Nein, es geht natürlich nicht darum, was für Kennzeichen  Sieger oder Siegerinnen bei den Olympischen Spielen optisch haben, sondern welche kosmischen Anlagen zu besonderen Erfolgen führen. Denn immer noch wird ja in weiten Teilen der astrologischen Gemeinschaft angenommen, dass ausschließlich Transite wie ein Jupiter-Trigon und ähnliches glücksverheißend wären. Aber gerade bei sportlichen Wettkämpfen zeigt sich häufig, dass diejenigen gewinnen oder zumindest ganz vorne mit dabei sind, die sich mit ihren aktuellen Auslösungen arrangiert haben und daraus das Bestmögliche machen. Ob nun mit oder ohne Unterstützung vom Herrscher des Olymps.

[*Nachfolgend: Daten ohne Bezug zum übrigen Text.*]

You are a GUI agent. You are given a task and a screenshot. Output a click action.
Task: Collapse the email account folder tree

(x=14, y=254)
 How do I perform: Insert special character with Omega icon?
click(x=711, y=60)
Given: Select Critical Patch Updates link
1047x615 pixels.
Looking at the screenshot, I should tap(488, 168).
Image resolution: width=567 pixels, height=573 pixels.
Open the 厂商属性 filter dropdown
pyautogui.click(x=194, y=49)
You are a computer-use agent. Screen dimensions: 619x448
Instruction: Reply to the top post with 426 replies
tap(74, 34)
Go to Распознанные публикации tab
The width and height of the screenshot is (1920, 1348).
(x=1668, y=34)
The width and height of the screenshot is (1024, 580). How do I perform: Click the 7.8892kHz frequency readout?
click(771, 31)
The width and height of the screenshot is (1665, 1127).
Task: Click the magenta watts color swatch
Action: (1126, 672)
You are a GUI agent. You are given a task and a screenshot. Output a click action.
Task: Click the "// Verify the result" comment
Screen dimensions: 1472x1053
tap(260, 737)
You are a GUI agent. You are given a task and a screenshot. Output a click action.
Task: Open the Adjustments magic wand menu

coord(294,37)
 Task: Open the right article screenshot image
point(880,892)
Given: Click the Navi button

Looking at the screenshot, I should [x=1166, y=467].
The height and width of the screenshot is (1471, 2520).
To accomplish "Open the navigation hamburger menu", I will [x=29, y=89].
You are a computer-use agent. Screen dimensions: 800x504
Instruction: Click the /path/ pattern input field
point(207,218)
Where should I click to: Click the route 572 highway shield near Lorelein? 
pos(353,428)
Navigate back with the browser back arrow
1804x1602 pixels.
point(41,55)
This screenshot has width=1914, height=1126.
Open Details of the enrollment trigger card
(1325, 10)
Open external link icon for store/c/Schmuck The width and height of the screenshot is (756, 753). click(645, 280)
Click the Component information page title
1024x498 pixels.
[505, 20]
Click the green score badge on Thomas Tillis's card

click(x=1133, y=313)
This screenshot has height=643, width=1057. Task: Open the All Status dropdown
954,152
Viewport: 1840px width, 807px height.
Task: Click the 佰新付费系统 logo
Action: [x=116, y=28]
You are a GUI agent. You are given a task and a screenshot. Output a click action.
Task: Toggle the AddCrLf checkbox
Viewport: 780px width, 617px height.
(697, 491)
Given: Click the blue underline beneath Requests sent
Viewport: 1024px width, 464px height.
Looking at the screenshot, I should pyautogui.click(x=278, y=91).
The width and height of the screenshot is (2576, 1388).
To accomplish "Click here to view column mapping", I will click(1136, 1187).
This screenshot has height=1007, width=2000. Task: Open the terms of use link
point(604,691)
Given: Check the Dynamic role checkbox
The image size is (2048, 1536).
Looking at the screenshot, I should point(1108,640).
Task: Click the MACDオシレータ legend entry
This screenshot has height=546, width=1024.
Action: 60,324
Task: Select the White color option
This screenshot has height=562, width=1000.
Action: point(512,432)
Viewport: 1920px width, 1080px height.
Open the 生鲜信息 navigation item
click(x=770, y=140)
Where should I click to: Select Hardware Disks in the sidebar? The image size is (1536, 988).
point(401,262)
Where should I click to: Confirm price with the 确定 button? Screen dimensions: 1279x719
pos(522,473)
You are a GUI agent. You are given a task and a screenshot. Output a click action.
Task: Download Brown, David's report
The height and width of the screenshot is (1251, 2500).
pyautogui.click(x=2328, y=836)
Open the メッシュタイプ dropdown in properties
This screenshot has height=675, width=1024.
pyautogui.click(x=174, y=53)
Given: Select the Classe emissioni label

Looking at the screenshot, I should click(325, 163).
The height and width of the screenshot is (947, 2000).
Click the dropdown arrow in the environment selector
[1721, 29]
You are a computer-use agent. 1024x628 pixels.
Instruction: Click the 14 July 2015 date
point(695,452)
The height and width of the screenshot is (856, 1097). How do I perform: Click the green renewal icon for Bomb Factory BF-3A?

Aber mit geht natürlich noch besser und hilft vor allem dort, wo es wirklich auch mehr als nur ein Quentchen Glück braucht, damit der Traum von Gold Wirklichkeit werden kann. Fabian Hambüchen hat das diesmal hautnah erlebt, als er am Dienstag um 16:13 Uhr Ortszeit Olympiasieger im Reckturnen wurde. Seine ersten olympischen Spiele erlebte er schon 2004, mit 16 Jahren war er der jüngste Starter im deutschen Team und erreichte in den Einzel-Wettkämpfen immerhin schon Platz 7 und 8. Vier Jahre später in Peking gewann er Bronze, 2012 in London Silber. Und nun zum Abschluss seiner Karriere die Goldmedaille.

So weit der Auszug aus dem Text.